Tips for Good Statistical Practice

  1. Always Plot Your Data
    • Visualize before analyzing
    • Look for patterns and outliers
    • Don’t trust summary statistics alone
  2. Check Your Assumptions
    • Is the data normally distributed?
    • Are the groups independent?
    • Is the variance similar between groups?
  3. Be Careful with Interpretation
    • Correlation ≠ Causation
    • Statistical significance ≠ Practical significance
    • Consider effect sizes, not just p-values
  4. Document Everything
    • Keep track of your analysis steps
    • Note any data cleaning or transformations
    • Make your analysis reproducible

Additional Resources

  1. UCLA Statistical Methods and Data Analytics
  2. R for Data Science - Statistical Analysis
  3. Quick R: Basic Statistics

Advanced Topics (Optional)

Understanding Hypothesis Testing in Detail

Hypothesis testing is like being a detective - you start with a assumption (called the null hypothesis) and then look for evidence to disprove it.

  1. The Two Hypotheses:
    • Null Hypothesis (H₀): Your initial assumption (usually “no effect” or “no difference”)
    • Alternative Hypothesis (H₁): What you’re looking for evidence to support
# Let's simulate a medical trial example
# H₀: New drug has no effect (difference = 0)
# H₁: New drug has an effect (difference ≠ 0)

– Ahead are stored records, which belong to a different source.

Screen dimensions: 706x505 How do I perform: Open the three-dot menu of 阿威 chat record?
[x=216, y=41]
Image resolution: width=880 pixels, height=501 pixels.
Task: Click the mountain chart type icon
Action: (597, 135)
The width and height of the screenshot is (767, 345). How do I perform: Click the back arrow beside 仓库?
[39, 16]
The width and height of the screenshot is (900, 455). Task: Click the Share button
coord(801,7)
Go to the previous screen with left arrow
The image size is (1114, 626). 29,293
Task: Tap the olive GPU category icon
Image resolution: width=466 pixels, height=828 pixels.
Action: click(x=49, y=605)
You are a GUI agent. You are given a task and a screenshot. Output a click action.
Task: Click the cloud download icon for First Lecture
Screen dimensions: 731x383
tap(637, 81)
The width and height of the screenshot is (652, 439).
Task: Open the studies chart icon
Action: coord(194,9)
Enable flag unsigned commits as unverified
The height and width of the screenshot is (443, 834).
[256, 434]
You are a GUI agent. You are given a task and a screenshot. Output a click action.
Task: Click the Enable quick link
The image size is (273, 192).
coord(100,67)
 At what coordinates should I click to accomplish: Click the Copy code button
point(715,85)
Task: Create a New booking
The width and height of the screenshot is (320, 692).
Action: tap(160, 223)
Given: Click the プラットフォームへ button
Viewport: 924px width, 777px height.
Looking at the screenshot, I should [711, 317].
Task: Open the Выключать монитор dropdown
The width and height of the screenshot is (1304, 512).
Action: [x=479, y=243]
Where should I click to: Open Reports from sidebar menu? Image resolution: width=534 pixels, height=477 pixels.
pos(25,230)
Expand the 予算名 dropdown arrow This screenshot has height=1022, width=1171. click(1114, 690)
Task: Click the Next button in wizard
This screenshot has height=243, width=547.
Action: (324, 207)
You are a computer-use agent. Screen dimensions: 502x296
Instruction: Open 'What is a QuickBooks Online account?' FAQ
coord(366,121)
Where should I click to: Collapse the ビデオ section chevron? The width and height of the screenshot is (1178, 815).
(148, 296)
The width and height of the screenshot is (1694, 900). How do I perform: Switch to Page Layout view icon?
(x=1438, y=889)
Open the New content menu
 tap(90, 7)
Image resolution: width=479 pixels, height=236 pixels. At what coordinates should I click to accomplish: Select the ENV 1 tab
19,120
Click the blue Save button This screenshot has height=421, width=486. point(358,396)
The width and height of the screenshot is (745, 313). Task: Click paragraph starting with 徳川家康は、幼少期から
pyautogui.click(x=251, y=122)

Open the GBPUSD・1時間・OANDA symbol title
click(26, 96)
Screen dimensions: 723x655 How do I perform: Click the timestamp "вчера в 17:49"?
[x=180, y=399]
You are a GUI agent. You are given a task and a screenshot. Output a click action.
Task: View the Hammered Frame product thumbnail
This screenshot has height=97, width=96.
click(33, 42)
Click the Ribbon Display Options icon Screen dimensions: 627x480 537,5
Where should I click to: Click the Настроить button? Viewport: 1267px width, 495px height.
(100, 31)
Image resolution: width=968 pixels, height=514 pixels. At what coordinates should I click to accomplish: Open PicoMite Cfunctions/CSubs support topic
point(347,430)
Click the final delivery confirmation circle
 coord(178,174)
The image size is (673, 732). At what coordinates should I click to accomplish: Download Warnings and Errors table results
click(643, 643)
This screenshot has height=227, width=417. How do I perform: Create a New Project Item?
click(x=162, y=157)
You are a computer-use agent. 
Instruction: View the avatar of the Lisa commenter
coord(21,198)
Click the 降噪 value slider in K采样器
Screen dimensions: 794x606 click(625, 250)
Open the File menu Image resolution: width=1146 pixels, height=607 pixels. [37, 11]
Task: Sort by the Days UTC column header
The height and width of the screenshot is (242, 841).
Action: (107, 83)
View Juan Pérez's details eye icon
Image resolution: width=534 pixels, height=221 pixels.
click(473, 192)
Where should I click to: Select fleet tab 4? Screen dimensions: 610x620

set.seed(123)  # For reproducible results
placebo <- rnorm(100, mean = 100, sd = 15)    # Placebo group
drug <- rnorm(100, mean = 110, sd = 15)       # Drug group

# Perform t-test
trial_result <- t.test(drug, placebo)

# Print results
cat("\nDrug Trial Results:")
cat("\n  Mean difference:", round(mean(drug) - mean(placebo), 1))
cat("\n  p-value:", format.pval(trial_result$p.value, digits = 3))
cat("\n  95% CI:", paste(round(trial_result$conf.int, 1), collapse = " to "), "\n")

Multiple Testing

When doing many tests, we need to adjust our p-values:

# Simulate multiple tests
p_values <- replicate(100, {
  x <- rnorm(20)
  y <- rnorm(20)
  t.test(x, y)$p.value
})

# Adjust p-values
p_adjusted <- p.adjust(p_values, method = "bonferroni")

# Compare
cat("Number of 'significant' results (p < 0.05):")
cat("\n  Without adjustment:", sum(p_values < 0.05))
cat("\n  With Bonferroni adjustment:", sum(p_adjusted < 0.05))

Remember: Statistics is about telling stories with data. The more you practice, the better you’ll get at understanding and telling these stories!